Yeah, I'm pretty sure Hicks got a couple of different movies mixed-up in his mind when he was coming up with the bit.
posted by Mikey-San at 7:35 PM on March 17, 2007

The IMDb boards have a spot for this discussion, and again the consensus is that it isn't in the film... but perhaps was in the series? Unlikely... no Jack Palance there. As many times as this scene show up across the internets, many times in tribute to Palance's passing, I am flabbergasted that you, and others on that board, testify that it's a fiction. I mean, was Bill Hicks as popular as that? Wow. I'd better get Shane watched.
posted by Ambrosia Voyeur at 10:38 PM on March 17, 2007

It's funny; I could swear that this scene (or a similar: bad guy forces helpless farmer to pick up gun) was in some movie I've seen. I don't know Hicks' stuff well enough to be getting it from there.
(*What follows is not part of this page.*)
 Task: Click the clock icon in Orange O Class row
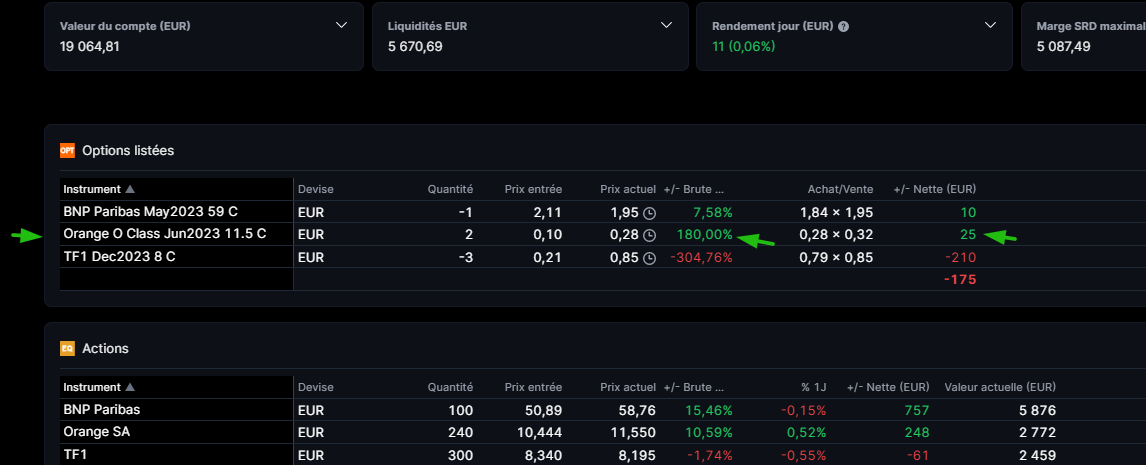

I've seen mainly just major (later) westerns: Shane, High Noon, Once Upon a Time in the West, Good Bad and the Ugly, Fistful of Dollars, For a Few Dollars More, Butch Cassidy & Sundance Kid, Magnificent Seven, Unforgiven. Might check those, all well worth seeing in their own right. (Could check with imdb.com, for each title, under "memorable quotes"; I can't do it right now.)
posted by LobsterMitten at 11:47 PM on March 17, 2007

I googled SO much. It seems universally referenced as Jack Palace in Shane, as often as not with a nod to Bill Hicks.
posted by Ambrosia Voyeur at 12:15 AM on March 18, 2007

Bill Hicks was on a lot of drugs. It's probably a mishmash of a bunch of different movies. . . .
posted by FlyingMonkey at 12:33 AM on March 18, 2007

I recently rented Shane expecting to see Jack Palance do this. Instead he just lurked around. Wonder what the best movies are to see him do his Carl Grissom raspy evil schtick.
posted by Kirklander at 7:30 AM on March 18, 2007

There have been a number of movies that have done something like this, I imagine as a tip of the hat to whatever the original was (which I apologize for not knowing offhand). For instance, a similar scene happens in Unforgiven, when Gene Hackman offers a magazine writer working with a notorious "bad man" (played by Richard Harris) a loaded weapon to show him how difficult it is to kill a man. Come to think of it, Unforgiven came out in '92, and Hicks died in '94--maybe he was thinking of that scene? Probably not.
posted by Civil_Disobedient at 10:52 AM on March 18, 2007

I always thought it was a mix of lots of things, but specifically the *great* Clint Eastwood film Pale Rider.
posted by DangerIsMyMiddleName at 1:42 PM on March 18, 2007

It's only natural for a stand-up comedian to paraphrase these things creatively for effect and confabulate to their own advantage. I wouldn't expect to find those exact words in any particular western if I were you.

It's like his retelling of the Cops episode with the domestic squabble. In no way exact, but funny and poignant.